--- WHAT YOU WILL DO ---
Each line from the one containing "Instruction: Switch to the Livreto tab" through the last line of the material below is to be transcribed exactly, with nothing else included.

--- RECORDS ---
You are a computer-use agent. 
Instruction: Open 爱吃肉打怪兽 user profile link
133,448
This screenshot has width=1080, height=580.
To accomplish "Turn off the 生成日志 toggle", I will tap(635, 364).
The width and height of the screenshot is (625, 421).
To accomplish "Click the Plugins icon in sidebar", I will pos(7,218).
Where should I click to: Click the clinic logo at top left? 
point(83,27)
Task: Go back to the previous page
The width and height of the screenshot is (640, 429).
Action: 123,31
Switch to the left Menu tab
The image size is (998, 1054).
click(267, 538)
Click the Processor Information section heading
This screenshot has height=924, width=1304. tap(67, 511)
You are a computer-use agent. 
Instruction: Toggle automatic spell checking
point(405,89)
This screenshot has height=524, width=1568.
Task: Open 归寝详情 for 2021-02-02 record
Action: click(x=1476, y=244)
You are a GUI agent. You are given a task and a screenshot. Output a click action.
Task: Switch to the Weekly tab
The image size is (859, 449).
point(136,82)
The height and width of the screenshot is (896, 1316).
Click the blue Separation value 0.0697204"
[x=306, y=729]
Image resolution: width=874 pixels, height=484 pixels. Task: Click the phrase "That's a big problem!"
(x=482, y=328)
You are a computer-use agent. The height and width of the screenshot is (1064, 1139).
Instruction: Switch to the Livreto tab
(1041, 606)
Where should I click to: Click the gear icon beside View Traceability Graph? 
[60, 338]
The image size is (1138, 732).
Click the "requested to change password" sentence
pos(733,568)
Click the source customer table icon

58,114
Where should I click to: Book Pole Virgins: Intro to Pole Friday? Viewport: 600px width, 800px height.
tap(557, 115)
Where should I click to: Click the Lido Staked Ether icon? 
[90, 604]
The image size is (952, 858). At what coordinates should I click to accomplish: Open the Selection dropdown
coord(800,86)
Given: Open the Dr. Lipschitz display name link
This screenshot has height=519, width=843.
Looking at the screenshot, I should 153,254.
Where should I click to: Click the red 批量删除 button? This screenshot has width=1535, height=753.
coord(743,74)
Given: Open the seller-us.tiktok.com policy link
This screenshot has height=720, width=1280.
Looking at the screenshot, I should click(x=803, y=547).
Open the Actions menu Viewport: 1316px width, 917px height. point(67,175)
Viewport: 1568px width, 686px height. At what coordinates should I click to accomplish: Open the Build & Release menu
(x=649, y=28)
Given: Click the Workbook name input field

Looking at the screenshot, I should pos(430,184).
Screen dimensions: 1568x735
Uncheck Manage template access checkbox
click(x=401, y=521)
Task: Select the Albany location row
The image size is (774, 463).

--- ANSWER SECTION ---
Instruction: Switch to the Livreto tab
(1041, 606)
Where should I click to: Click the gear icon beside View Traceability Graph? 
[60, 338]
The image size is (1138, 732).
Click the "requested to change password" sentence
pos(733,568)
Click the source customer table icon

58,114
Where should I click to: Book Pole Virgins: Intro to Pole Friday? Viewport: 600px width, 800px height.
tap(557, 115)
Where should I click to: Click the Lido Staked Ether icon? 
[90, 604]
The image size is (952, 858). At what coordinates should I click to accomplish: Open the Selection dropdown
coord(800,86)
Given: Open the Dr. Lipschitz display name link
This screenshot has height=519, width=843.
Looking at the screenshot, I should 153,254.
Where should I click to: Click the red 批量删除 button? This screenshot has width=1535, height=753.
coord(743,74)
Given: Open the seller-us.tiktok.com policy link
This screenshot has height=720, width=1280.
Looking at the screenshot, I should click(x=803, y=547).
Open the Actions menu Viewport: 1316px width, 917px height. point(67,175)
Viewport: 1568px width, 686px height. At what coordinates should I click to accomplish: Open the Build & Release menu
(x=649, y=28)
Given: Click the Workbook name input field

Looking at the screenshot, I should pos(430,184).
Screen dimensions: 1568x735
Uncheck Manage template access checkbox
click(x=401, y=521)
Task: Select the Albany location row
The image size is (774, 463).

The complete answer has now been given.